その「こだわり」に意味はあるか。

〆切という仕事のピークを迎えている今週。いつにもまして、自分時間を削られてしまったと反省しています。この仕事で大敵は「こだわり」というやつです。自分が引き継いだ仕事を完結させてみて、あまりに非生産的な「こだわり」の多さに呆れてしまいました。

「店主のこだわり」とか「こだわりの逸品」とか、「こだわり」という言葉は今でこそいい意味で使われますね。換言すれば思い入れ、とでもいうのでしょうか。

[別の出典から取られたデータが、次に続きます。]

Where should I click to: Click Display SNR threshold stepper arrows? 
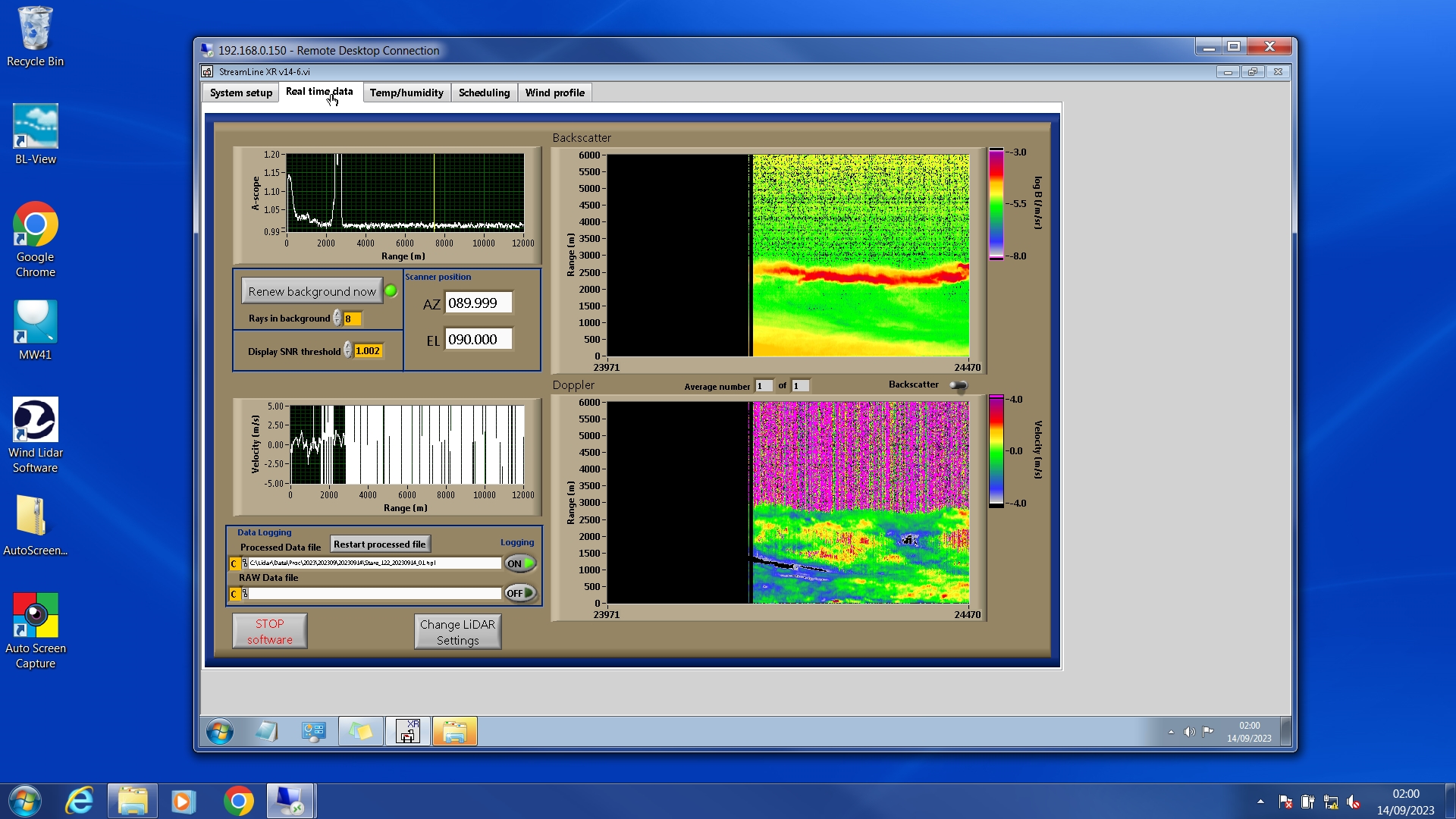(x=347, y=350)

「こだわる」は漢字で書くと「拘る」になります。拘泥する=とらわれる、固執する、我を通すという類語が想起されます。

つまり全然いい意味ではないのです、こだわるって。本来はね。

「品質にこだわる」というと、いかにも聞こえがよく感じます。が、文字通りそのこだわりに囚われるあまり、時間を大きく浪費してしまっていいのか。

以前も言いましたが、新たに引き継いだ仕事は悪い意味でのこだわりのオンパレード。ほとんど意味のないことに注力してしまっていて、担当者一人だけがドヤ顔してる。誰も幸せにしないこんな悪習は、なんとしても改めないといけません。

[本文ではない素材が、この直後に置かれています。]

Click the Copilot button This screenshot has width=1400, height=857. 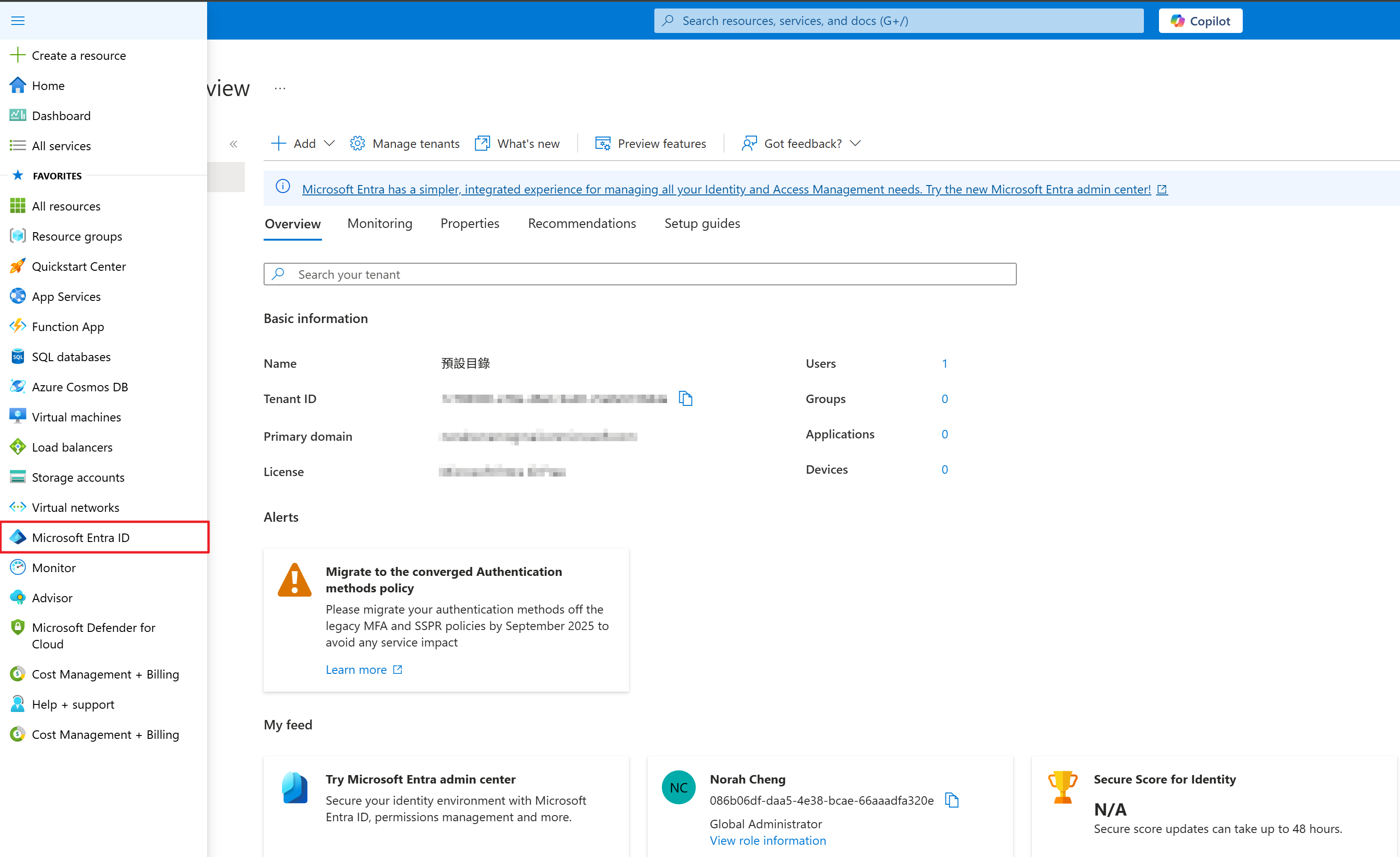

改めるにもエネルギーがいるので、そのためのトライアルに時間を注がねばばらないのは、はっきり言ってムカつきます。だって、その間も自分の時間を削られ、エネルギーを奪われるんだから。

それにしても、かさばる荷物を背負い込む羽目になってしまった。けれど、長い目に見てこれも利他のひとつ。今までだって余計な仕事を少しずつカットし、ずいぶんスマートにしてきたもんね。

引き継ぎ引き継がれ。新たに持たされたものは相当ひどい実態だけど、自分から若いやつらに渡したもの=担当していた領分はずいぶんと負担を軽くしてきたと気づきました。これはひそかな自慢です。

さて。この仕事もさっさと軽くして、自分の時間を作ろう。